Here are some of the examples in the white paper:

  • Dynamic Pricing: Sagacity shows that data-driven yield intelligence can improve revenue on underperforming tee windows. This isn’t just tweaking rates; it’s infrastructure that learns from patterns and adjusts automatically — creating more predictable cash flow for operators without alienating players.
  • Travel Integration: TripFusion embeds tee times directly into travel booking flows. Picture a golfer booking a weekend trip to Scottsdale and automatically seeing tee time options alongside flights and hotels. That’s not a marketing gimmick — that’s infrastructure meeting players where intent is already highest.
  • Operational Unification: On the private club side, Whoosh is redefining what operational control looks like. By bundling scheduling, member management, and payments into one platform, it eliminates fragmentation and delivers a seamless member experience. Imagine that same level of orchestration scaled to public-access golf.

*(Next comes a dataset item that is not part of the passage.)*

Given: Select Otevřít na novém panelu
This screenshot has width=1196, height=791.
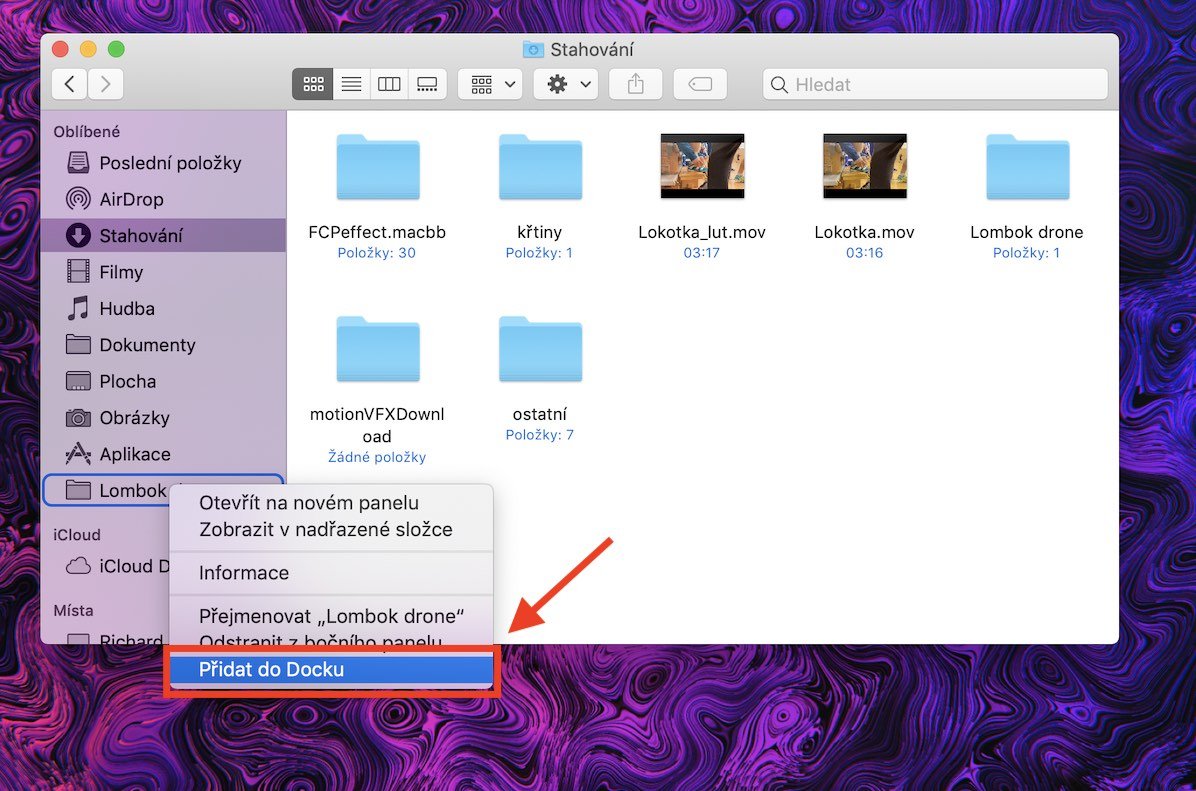Looking at the screenshot, I should tap(308, 503).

Taken together, these examples show that the future isn’t about building the prettiest booking app — it’s about creating a logic layer that runs underneath the surface, one that connects golfers, operators, and systems in real time. like TripFusion, which embeds tee times into trip planning flows.


What This Means for You

1. Control Will Trump Exposure

Action: Audit your tee sheet and booking channels. How many rounds are sold through barter or discounted distribution? Set a goal to reclaim at least 20% of those rounds to direct booking this year.

2. Dynamic Pricing Is Inevitable

Action: Pick one low-demand window (e.g., Tuesday afternoons) and test dynamic pricing for 90 days. Track fill rate and secondary revenue (F&B, carts, shop) against last year’s baseline.

3. Anti-Bot Tech Is Coming to Golf

Action: Ask your booking provider today: What protections do you have against automated bots? If they can’t answer clearly, start looking for alternatives.

4. Group Play Will Redefine Booking

Action: Try booking a foursome through your own system. Was it smooth or frustrating? Use that test to build a short “wishlist” of features, and put it in front of your provider.

5. The Winner Won’t Be Seen—It Will Be Felt

Action: When you meet a tech vendor, don’t just ask about features. Ask: Does this tool reduce fragmentation or add another silo? Choose partners who unify systems, not complicate them.

The Bottom Line


Tee times aren’t just a convenience — they’re the heartbeat of golf’s economics. For too long, clubs have treated booking systems as an afterthought, while leaking billions through cancellations, no-shows, barter deals, and fragmented technology.

The white paper makes it clear (again, here's the download link): the future won’t be won by the next shiny app. It will be won by infrastructure — the invisible layer that gives operators control, protects revenue, and finally delivers golfers the seamless access they expect.

For golf professionals, that means shifting perspective: your tee sheet isn’t just a schedule, it’s a financial engine. The clubs that embrace infrastructure-first thinking, such as:

1) Reclaiming control

2) Testing dynamic pricing

3) Demanding group-first features, and

4) Choosing unifying partners...will be the ones who shape the future.

Because in the end, golf isn’t just played. It’s scheduled. And the leaders who own that schedule will own the next era of growth.